Consumer Financial Regulation Meets Income Share Agreements

By: Shu-Yi Oei

On Wednesday, I spoke at the National Association of Consumer Credit Administrators (NACCA) 81st Annual Meeting and Regulators’ Training Symposium in Minneapolis. The panel was “Trends in Lending: Emerging Loan Products,” and the topic I was asked to discuss was income share agreements (ISAs).

The Powerpoint slides from the talk are here. The last slide contains a partial source list for those who’d like to read more about income share agreements.

I have some thoughts, following the presentation, and after sitting in a couple of (non-tax) panels on lending and regulation:

(1) Legal Scholarship and Restlessness

The NACCA invitation supports my longstanding theory about restlessness and legal scholarship. The theory is that two (or three, or four) years after you did the project (and are likely bored with it) is when anyone else notices that you’ve even done it at all. Therefore, to me, a big part of the scholarly endeavor is really the ongoing fight against your own internal boredom-clock (which, if you’re like me, is likely a tad…accelerated).[fn1]
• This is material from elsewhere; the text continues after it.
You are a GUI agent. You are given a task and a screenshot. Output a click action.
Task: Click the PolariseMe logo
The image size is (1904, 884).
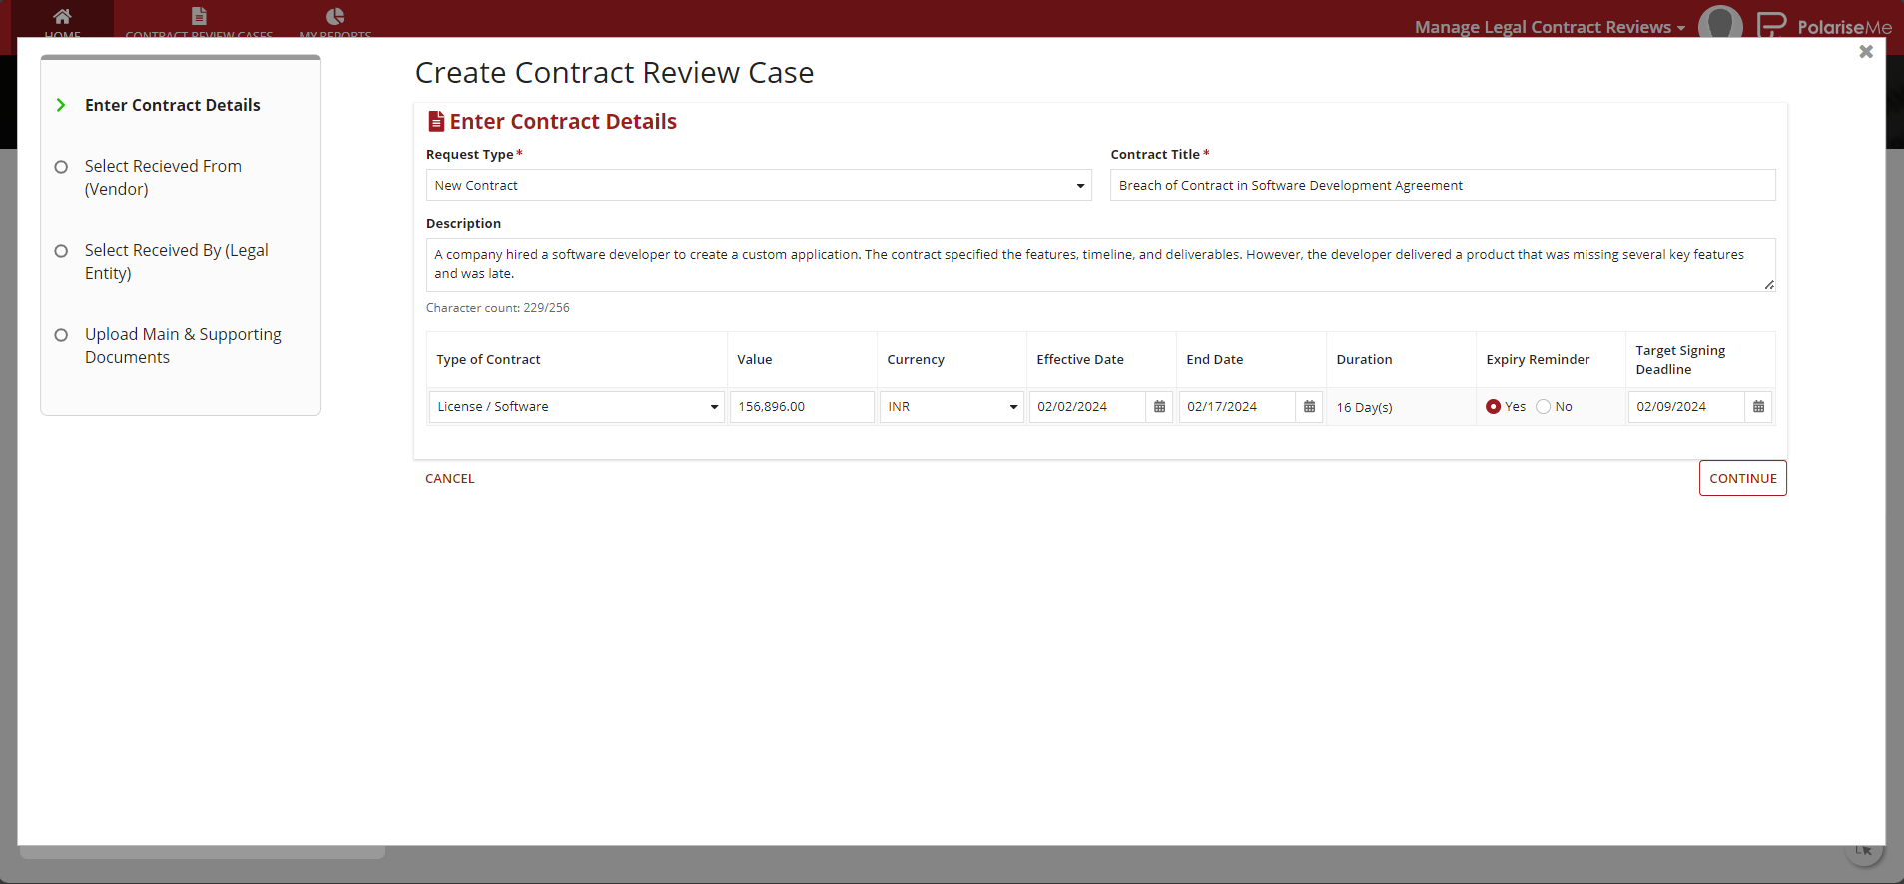coord(1824,26)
In this case, Diane Ring and I wrote about ISA transactions back in 2014. See Human Equity? Regulating the New Income Share Agreements, 68 Vand. L. Rev. 681 (2015). And then we became convinced that the industry had sputtered and tanked and so our attention transitioned to other projects.[fn2] But folks I spoke to at the NACCA conference—as well as others I’ve have talked to—assure me that this is not so! Fast-forward to 2016 and new offerings by Cumulus Funding and Purdue University suggest that perhaps the ISA market is not entirely dead after all. Also, those ISAs entered into between 2012-14 (offered by companies like Pave and Upstart) have been percolating in the ether, and the full array of their tax and other regulatory consequences are presumably becoming clearer as time goes on. State regulators are now starting to pay attention and think about how to weigh in. So the time seems right to refocus the attention on an old scholarly project.